A Corrida do Rinoceronte é apresentado como fantasia contemporânea, mas se aproxima mais de um thriller policial com um toque de fantástico.

O livro narra a jornada de Eduardo Câmara, um brasileiro recém chegado a uma cidade do interior da Califórnia chamada South River. Eduardo é programador de computadores e vai aos Estados Unidos por meio de um contrato temporário de trabalho numa firma de software, mas logo se envolve numa trama envolvendo corridas de carro, crime digital e até mesmo questões ambientais.

Como um estranho numa terra estranha e nada bem quisto em sua nova vizinhança, longe da família e de sua cultura, Eduardo percebe uma dimensão de si mesmo anteriormente ignorada: a questão racial. Um mestiço, como grande parte da população brasileira, o jovem nunca chegou a pensar em si mesmo como um negro, mas na sociedade americana, que dicotomiza ou rotula tudo, vencedor/perdedor, comunista/democrata, branco/negro/asiático/latino, Eduardo viu-se classificado como negro, e começa sentir um preconceito explícito anteriormente não experimentado.

Uma das temáticas abordadas no livro é da cultura americana que aprecia e cultua os carros possantes, ou street machines. Em South River é um ponto de encontro para corridas ilegais utilizando esses carrões envenenados. Eduardo, não pretende burlar a lei e participar destas competições, mas por oportunidade, acaba adquirindo uma máquina, um Chevrolet Camaro z/28. A aquisição deste carro é na realidade o ponto de partida da jornada de Eduardo, que precisa acertar a documentação de seu novo veículo e conhece a policial Jennifer Adams, responsável pela investigação das corridas ilegais.

Neste contexto, talvez por stress, ou por algum outro motivo desconhecido, ou sobrenatural, surge o Rinoceronte. Eduardo passa a ter visões de um rinoceronte negro que passa a ser um elemento condutor para dentro da trama. É uma alavanca que surge na história para despertar a curiosidade do leitor. Talvez, visto como um fantasma de uma espécie em extinção, significasse um grito da natureza pedindo ajuda. Eduardo passa a conhecer mais da história local de South River, suas famílias, estruturas de poder e antigas richas. E talvez o rinoceronte representasse o espírito de alguém envolvido nestas richas, ou ainda, algo de sua própria ancestralidade africana.
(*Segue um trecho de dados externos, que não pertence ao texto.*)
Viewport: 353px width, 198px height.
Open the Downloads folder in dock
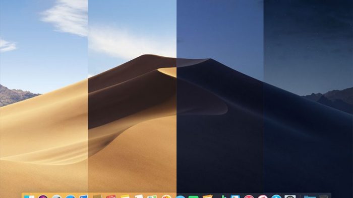(310, 197)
O mais importante de tudo é que no livro somos apresentados a cada um destes elementos de uma forma envolvente. Assim, passamos a conhecer um pouco mais sobre street machines, sobre a cultura e história de uma cidade do interior norte americana, sobre a geografia e também questões ambientais e raciais. Outro ponto forte do livro é a sólida construção de personagens. Estes se tornam vívidos na mente do leitor e passam a constituir a trama como elementos significativos, não meros figurantes, na medida em que são importantes peças da constituição do enredo. O autor constrói uma ambientação rica e elaborada que demonstra um cuidado com pesquisa e detalhes que conferem, apesar de se tratar de uma história fantástica, um bom senso de realidade. O autor utiliza a própria linguagem como elemento constituinte da história.

O uso de algumas expressões em inglês e também a consciência de Eduardo em relação ao seu domínio incompleto do idioma ajudam a conferir um grau maior de realidade de sua situação como estrangeiro.
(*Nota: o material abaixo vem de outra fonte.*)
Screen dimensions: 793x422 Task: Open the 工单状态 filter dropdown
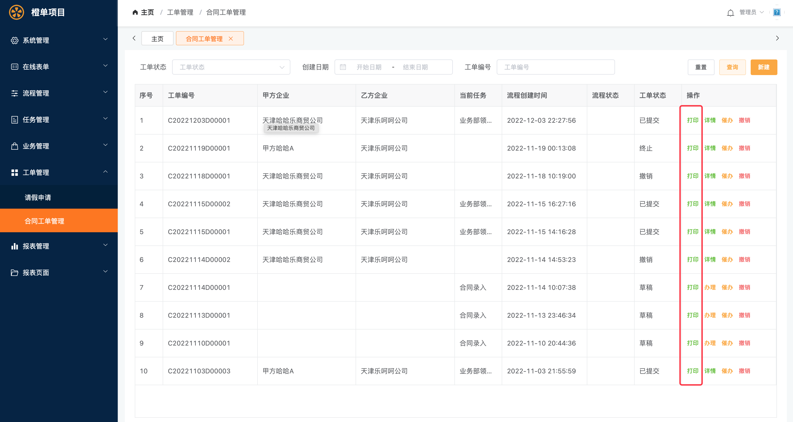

Encontramos neste curto romance de imagens vívidas (que daria uma boa transposição para um filme) trama e personagens envolventes. Uma ambientação rica e um clima o misterioso de numa história que começa sem indicar para onde vai, cresce em riqueza de detalhes até formar uma trama cujo desfecho dá boa resposta às questões levantadas, mas ainda deixa no ar algo quanto às motivações pessoais do personagem e sua misteriosa relação com o rinoceronte de suas visões. Enfim, deixa a sensação de que esta dimensão da história poderia ter sido mais bem explorada, mas definitivamente constitui uma boa leitura.